JEE Main & Advanced Mathematics Trigonometric Identities Question Bank Trigonometrical ratios of sum and difference of two and three angles

  • question_answer
    The sum \[S=\sin \theta +\sin 2\,\theta +....+\sin \,n\theta ,\] equals  [AMU 2002]

    A) \[\sin \frac{1}{2}(n+1)\text{ }\theta \sin \frac{1}{2}n\text{ }\theta /\sin \frac{\theta }{2}\]

    B) \[\cos \frac{1}{2}(n+1)\text{ }\theta \sin \frac{1}{2}n\theta /\sin \frac{\theta }{2}\]

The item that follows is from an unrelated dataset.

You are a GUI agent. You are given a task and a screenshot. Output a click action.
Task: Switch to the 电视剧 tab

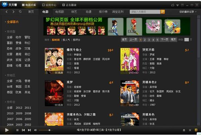click(60, 12)
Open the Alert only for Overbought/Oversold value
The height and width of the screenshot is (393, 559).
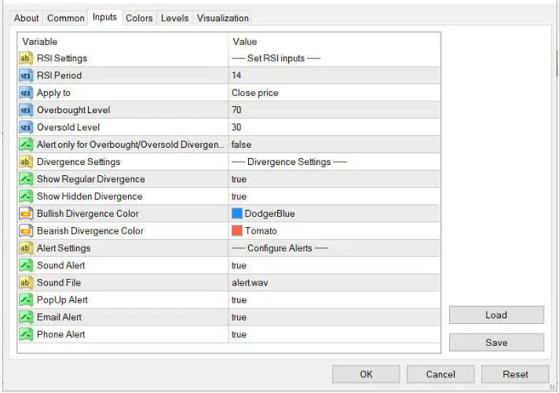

    C) \[\sin \frac{1}{2}(n+1)\theta \cos \frac{1}{2}n\theta /\sin \frac{\theta }{2}\]

    D) \[\cos \frac{1}{2}(n+1)\theta \cos \frac{1}{2}n\theta /\sin \frac{\theta }{2}\]   

    Correct Answer: A

    Solution :

    \[S=\sin \theta +\sin 2\theta +\sin 3\theta +.....+\sin n\theta \] We know, \[\sin \theta +\sin (\theta +\beta )+\sin (\theta +2\beta )+.......n\,\text{term}\] = \[\frac{\sin \frac{n\beta }{2}}{\sin \frac{\beta }{2}}\sin \left[ \frac{\theta +\theta +(n-1)\beta }{2} \right]\] Put\[\beta =\theta \], then \[S=\frac{\sin \frac{n\theta }{2}.\sin \frac{\theta (n+1)}{2}}{\sin \frac{\theta }{2}}\].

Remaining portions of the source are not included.